Dr. Navin Ramankutty, Professor in the School of Public Policy and Global Affairs and the Institute for Resources, Environment, and Sustainability, University of British Columbia, Vancouver, British Columbia, Canada
Research interests: Dr. Ramankutty uses Earth observing data and models as part of his research into the global patterns and intensity of agricultural land use and the environmental impacts of these actions.
Research highlights: You likely will never encounter a Schomburgk’s deer (Rucervus schomburgki) in Thailand. Nor will you stumble over a sprig of St. Helena olive (Nesiota elliptica) on the island of Saint Helena. These extinct species are among the more than 100 species on the International Union for Conservation of Nature and Natural Resources Red List of Threatened Species whose extinction is attributed to impacts from the conversion of natural areas into agricultural and grazing land.
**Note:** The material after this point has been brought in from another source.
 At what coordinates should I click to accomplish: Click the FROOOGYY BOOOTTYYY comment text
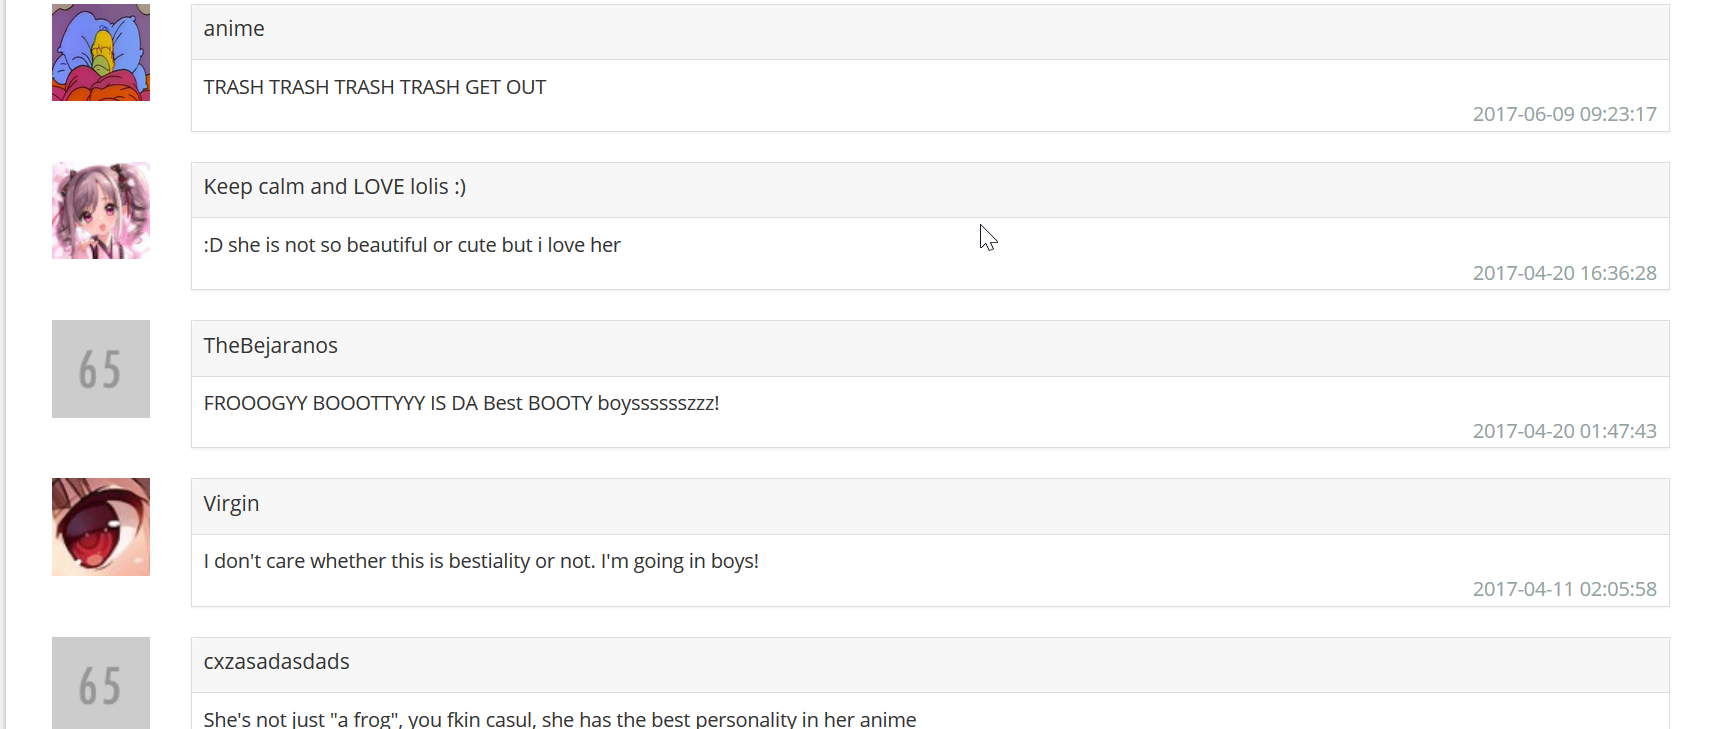[x=461, y=404]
As Dr. Navin Ramankutty and his colleagues point out, the terrestrial biosphere made the critical transition from being mostly wild and natural to being mostly altered by human influence (anthropogenic) early in the 20th century, when the proportion of anthropogenic areas to natural land passed the 50 percent mark. And this use has consequences.
In his more than 20 years studying sustainable land and food systems and changes in land use over time, Dr. Ramankutty notes that human clearing of land for agriculture along with the intensification of agricultural production through the use of irrigation, fertilizers, pesticides, and other means has led to significant local and global environmental impacts. Recent data from the World Bank indicate that agriculture, forestry, and land use change are responsible for 25 percent of global greenhouse gas emissions and 70 percent of global water use; data from the USDA Economic Research Service (USDA ERS) show that agricultural practices were responsible for 10.5 percent of 2018 U.S. greenhouse gas emissions.
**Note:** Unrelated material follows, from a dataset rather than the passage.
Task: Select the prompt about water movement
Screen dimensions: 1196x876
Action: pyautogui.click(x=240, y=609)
Agriculture, however, also has significant social and economic benefits. It is one of the most powerful tools for ending extreme poverty, according to the World Bank, with growth in the agricultural sector being two to four times more effective for raising incomes than other economic sectors. In the U.S., agricultural production from farms contributed $138.2 billion to the U.S. Gross Domestic Product (GDP) in 2017, according to the USDA ERS, and employment in agriculture, food, and related industries accounted for 22 million jobs (11 percent of U.S. employment) in 2018.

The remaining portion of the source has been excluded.